## [THE TASK]
Update the entries below by changing every "magnifier" to "magnifying glass" and leave everything else as it is.

[Stored items from a collection]
———
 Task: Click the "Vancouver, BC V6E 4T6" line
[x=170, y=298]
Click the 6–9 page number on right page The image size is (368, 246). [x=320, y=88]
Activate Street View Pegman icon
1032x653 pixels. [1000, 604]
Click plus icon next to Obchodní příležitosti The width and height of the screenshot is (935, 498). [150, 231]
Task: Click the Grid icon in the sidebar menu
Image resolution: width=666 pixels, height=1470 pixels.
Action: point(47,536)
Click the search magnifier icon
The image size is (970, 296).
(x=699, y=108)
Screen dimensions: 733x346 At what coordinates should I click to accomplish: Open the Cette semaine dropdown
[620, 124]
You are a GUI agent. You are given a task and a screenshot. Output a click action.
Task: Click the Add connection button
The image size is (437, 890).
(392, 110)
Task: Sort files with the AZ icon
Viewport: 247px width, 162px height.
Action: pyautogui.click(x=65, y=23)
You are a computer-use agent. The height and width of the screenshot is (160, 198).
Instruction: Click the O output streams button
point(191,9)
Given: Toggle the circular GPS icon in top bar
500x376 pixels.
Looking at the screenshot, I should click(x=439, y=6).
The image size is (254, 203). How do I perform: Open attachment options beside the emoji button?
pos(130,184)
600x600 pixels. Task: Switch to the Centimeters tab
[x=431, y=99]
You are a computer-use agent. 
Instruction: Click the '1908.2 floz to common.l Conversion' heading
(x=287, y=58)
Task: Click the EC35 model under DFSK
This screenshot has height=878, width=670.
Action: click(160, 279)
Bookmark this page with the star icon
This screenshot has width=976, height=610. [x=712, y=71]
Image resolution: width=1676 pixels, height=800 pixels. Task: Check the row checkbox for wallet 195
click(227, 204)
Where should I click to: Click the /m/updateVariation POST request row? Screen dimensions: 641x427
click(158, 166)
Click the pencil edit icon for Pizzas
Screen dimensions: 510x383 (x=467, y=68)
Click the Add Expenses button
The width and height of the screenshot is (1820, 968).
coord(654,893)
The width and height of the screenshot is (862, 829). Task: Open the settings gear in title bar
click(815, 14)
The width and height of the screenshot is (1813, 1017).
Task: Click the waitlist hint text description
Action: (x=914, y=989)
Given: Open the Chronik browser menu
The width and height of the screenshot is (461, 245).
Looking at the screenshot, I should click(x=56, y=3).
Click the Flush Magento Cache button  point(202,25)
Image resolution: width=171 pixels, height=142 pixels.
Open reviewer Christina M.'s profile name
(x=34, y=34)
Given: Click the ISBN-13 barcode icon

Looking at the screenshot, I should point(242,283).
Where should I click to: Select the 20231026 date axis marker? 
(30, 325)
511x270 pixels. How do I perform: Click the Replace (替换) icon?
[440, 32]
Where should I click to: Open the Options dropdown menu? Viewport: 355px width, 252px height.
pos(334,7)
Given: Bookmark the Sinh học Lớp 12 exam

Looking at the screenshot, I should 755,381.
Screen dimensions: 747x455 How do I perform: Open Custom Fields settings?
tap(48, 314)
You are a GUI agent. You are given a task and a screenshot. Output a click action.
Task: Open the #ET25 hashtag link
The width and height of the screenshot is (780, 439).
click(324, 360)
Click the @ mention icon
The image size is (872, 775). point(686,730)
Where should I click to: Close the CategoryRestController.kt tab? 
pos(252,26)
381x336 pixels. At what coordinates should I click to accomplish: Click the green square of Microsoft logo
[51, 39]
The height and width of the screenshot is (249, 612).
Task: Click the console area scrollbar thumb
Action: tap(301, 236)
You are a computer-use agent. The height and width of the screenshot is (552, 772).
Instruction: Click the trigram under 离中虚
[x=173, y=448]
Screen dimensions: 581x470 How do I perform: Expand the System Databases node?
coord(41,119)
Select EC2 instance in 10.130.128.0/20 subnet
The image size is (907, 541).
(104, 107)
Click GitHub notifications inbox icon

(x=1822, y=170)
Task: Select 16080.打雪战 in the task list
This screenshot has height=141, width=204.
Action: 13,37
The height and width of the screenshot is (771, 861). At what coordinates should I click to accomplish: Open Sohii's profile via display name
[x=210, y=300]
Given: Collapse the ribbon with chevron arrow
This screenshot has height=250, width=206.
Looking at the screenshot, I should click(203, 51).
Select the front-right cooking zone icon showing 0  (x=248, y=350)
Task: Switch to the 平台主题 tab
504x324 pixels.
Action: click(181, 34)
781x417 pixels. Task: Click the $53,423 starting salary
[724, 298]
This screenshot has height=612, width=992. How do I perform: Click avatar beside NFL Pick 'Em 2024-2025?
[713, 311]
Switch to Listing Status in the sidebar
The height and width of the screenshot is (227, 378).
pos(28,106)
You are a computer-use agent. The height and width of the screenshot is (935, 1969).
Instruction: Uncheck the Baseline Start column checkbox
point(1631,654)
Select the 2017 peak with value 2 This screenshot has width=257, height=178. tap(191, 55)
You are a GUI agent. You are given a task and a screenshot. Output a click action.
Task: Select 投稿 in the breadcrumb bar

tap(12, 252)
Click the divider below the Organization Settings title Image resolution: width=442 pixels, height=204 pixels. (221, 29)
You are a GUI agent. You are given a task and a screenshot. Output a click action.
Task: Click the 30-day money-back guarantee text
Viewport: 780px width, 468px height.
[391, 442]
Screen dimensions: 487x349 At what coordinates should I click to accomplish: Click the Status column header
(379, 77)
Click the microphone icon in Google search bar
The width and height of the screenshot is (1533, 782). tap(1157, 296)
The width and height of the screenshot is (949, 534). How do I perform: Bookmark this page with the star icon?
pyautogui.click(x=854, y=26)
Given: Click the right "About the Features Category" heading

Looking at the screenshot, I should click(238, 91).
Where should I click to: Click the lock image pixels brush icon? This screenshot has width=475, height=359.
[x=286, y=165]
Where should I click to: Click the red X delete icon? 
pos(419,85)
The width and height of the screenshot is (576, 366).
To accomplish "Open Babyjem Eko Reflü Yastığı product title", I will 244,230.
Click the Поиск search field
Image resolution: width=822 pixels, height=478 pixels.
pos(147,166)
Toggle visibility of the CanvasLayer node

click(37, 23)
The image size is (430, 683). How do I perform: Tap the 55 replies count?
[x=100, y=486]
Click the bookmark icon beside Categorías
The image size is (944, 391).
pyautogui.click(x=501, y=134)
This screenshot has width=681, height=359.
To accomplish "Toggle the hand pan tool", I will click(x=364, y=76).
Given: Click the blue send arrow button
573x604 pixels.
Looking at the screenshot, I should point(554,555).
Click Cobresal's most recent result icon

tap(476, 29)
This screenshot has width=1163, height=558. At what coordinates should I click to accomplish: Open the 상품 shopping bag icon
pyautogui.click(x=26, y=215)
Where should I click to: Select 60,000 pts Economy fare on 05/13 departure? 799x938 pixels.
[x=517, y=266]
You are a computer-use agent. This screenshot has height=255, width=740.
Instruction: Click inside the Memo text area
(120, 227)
———
## [SOLUTION TO THIS TASK]
 Task: Click the "Vancouver, BC V6E 4T6" line
[x=170, y=298]
Click the 6–9 page number on right page The image size is (368, 246). [x=320, y=88]
Activate Street View Pegman icon
1032x653 pixels. [1000, 604]
Click plus icon next to Obchodní příležitosti The width and height of the screenshot is (935, 498). [150, 231]
Task: Click the Grid icon in the sidebar menu
Image resolution: width=666 pixels, height=1470 pixels.
Action: point(47,536)
Click the search magnifying glass icon
The image size is (970, 296).
(x=699, y=108)
Screen dimensions: 733x346 At what coordinates should I click to accomplish: Open the Cette semaine dropdown
[620, 124]
You are a GUI agent. You are given a task and a screenshot. Output a click action.
Task: Click the Add connection button
The image size is (437, 890).
(392, 110)
Task: Sort files with the AZ icon
Viewport: 247px width, 162px height.
Action: pyautogui.click(x=65, y=23)
You are a computer-use agent. The height and width of the screenshot is (160, 198).
Instruction: Click the O output streams button
point(191,9)
Given: Toggle the circular GPS icon in top bar
500x376 pixels.
Looking at the screenshot, I should click(x=439, y=6).
The image size is (254, 203). How do I perform: Open attachment options beside the emoji button?
pos(130,184)
600x600 pixels. Task: Switch to the Centimeters tab
[x=431, y=99]
You are a computer-use agent. 
Instruction: Click the '1908.2 floz to common.l Conversion' heading
(x=287, y=58)
Task: Click the EC35 model under DFSK
This screenshot has height=878, width=670.
Action: click(160, 279)
Bookmark this page with the star icon
This screenshot has width=976, height=610. [x=712, y=71]
Image resolution: width=1676 pixels, height=800 pixels. Task: Check the row checkbox for wallet 195
click(227, 204)
Where should I click to: Click the /m/updateVariation POST request row? Screen dimensions: 641x427
click(158, 166)
Click the pencil edit icon for Pizzas
Screen dimensions: 510x383 (x=467, y=68)
Click the Add Expenses button
The width and height of the screenshot is (1820, 968).
coord(654,893)
The width and height of the screenshot is (862, 829). Task: Open the settings gear in title bar
click(815, 14)
The width and height of the screenshot is (1813, 1017).
Task: Click the waitlist hint text description
Action: (x=914, y=989)
Given: Open the Chronik browser menu
The width and height of the screenshot is (461, 245).
Looking at the screenshot, I should click(x=56, y=3).
Click the Flush Magento Cache button  point(202,25)
Image resolution: width=171 pixels, height=142 pixels.
Open reviewer Christina M.'s profile name
(x=34, y=34)
Given: Click the ISBN-13 barcode icon

Looking at the screenshot, I should point(242,283).
Where should I click to: Select the 20231026 date axis marker? 
(30, 325)
511x270 pixels. How do I perform: Click the Replace (替换) icon?
[440, 32]
Where should I click to: Open the Options dropdown menu? Viewport: 355px width, 252px height.
pos(334,7)
Given: Bookmark the Sinh học Lớp 12 exam

Looking at the screenshot, I should 755,381.
Screen dimensions: 747x455 How do I perform: Open Custom Fields settings?
tap(48, 314)
You are a GUI agent. You are given a task and a screenshot. Output a click action.
Task: Open the #ET25 hashtag link
The width and height of the screenshot is (780, 439).
click(324, 360)
Click the @ mention icon
The image size is (872, 775). point(686,730)
Where should I click to: Close the CategoryRestController.kt tab? 
pos(252,26)
381x336 pixels. At what coordinates should I click to accomplish: Click the green square of Microsoft logo
[51, 39]
The height and width of the screenshot is (249, 612).
Task: Click the console area scrollbar thumb
Action: tap(301, 236)
You are a computer-use agent. The height and width of the screenshot is (552, 772).
Instruction: Click the trigram under 离中虚
[x=173, y=448]
Screen dimensions: 581x470 How do I perform: Expand the System Databases node?
coord(41,119)
Select EC2 instance in 10.130.128.0/20 subnet
The image size is (907, 541).
(104, 107)
Click GitHub notifications inbox icon

(x=1822, y=170)
Task: Select 16080.打雪战 in the task list
This screenshot has height=141, width=204.
Action: 13,37
The height and width of the screenshot is (771, 861). At what coordinates should I click to accomplish: Open Sohii's profile via display name
[x=210, y=300]
Given: Collapse the ribbon with chevron arrow
This screenshot has height=250, width=206.
Looking at the screenshot, I should click(203, 51).
Select the front-right cooking zone icon showing 0  (x=248, y=350)
Task: Switch to the 平台主题 tab
504x324 pixels.
Action: click(181, 34)
781x417 pixels. Task: Click the $53,423 starting salary
[724, 298]
This screenshot has height=612, width=992. How do I perform: Click avatar beside NFL Pick 'Em 2024-2025?
[713, 311]
Switch to Listing Status in the sidebar
The height and width of the screenshot is (227, 378).
pos(28,106)
You are a computer-use agent. The height and width of the screenshot is (935, 1969).
Instruction: Uncheck the Baseline Start column checkbox
point(1631,654)
Select the 2017 peak with value 2 This screenshot has width=257, height=178. tap(191, 55)
You are a GUI agent. You are given a task and a screenshot. Output a click action.
Task: Select 投稿 in the breadcrumb bar

tap(12, 252)
Click the divider below the Organization Settings title Image resolution: width=442 pixels, height=204 pixels. (221, 29)
You are a GUI agent. You are given a task and a screenshot. Output a click action.
Task: Click the 30-day money-back guarantee text
Viewport: 780px width, 468px height.
[391, 442]
Screen dimensions: 487x349 At what coordinates should I click to accomplish: Click the Status column header
(379, 77)
Click the microphone icon in Google search bar
The width and height of the screenshot is (1533, 782). tap(1157, 296)
The width and height of the screenshot is (949, 534). How do I perform: Bookmark this page with the star icon?
pyautogui.click(x=854, y=26)
Given: Click the right "About the Features Category" heading

Looking at the screenshot, I should click(238, 91).
Where should I click to: Click the lock image pixels brush icon? This screenshot has width=475, height=359.
[x=286, y=165]
Where should I click to: Click the red X delete icon? 
pos(419,85)
The width and height of the screenshot is (576, 366).
To accomplish "Open Babyjem Eko Reflü Yastığı product title", I will 244,230.
Click the Поиск search field
Image resolution: width=822 pixels, height=478 pixels.
pos(147,166)
Toggle visibility of the CanvasLayer node

click(37, 23)
The image size is (430, 683). How do I perform: Tap the 55 replies count?
[x=100, y=486]
Click the bookmark icon beside Categorías
The image size is (944, 391).
pyautogui.click(x=501, y=134)
This screenshot has width=681, height=359.
To accomplish "Toggle the hand pan tool", I will click(x=364, y=76).
Given: Click the blue send arrow button
573x604 pixels.
Looking at the screenshot, I should point(554,555).
Click Cobresal's most recent result icon

tap(476, 29)
This screenshot has width=1163, height=558. At what coordinates should I click to accomplish: Open the 상품 shopping bag icon
pyautogui.click(x=26, y=215)
Where should I click to: Select 60,000 pts Economy fare on 05/13 departure? 799x938 pixels.
[x=517, y=266]
You are a computer-use agent. This screenshot has height=255, width=740.
Instruction: Click inside the Memo text area
(120, 227)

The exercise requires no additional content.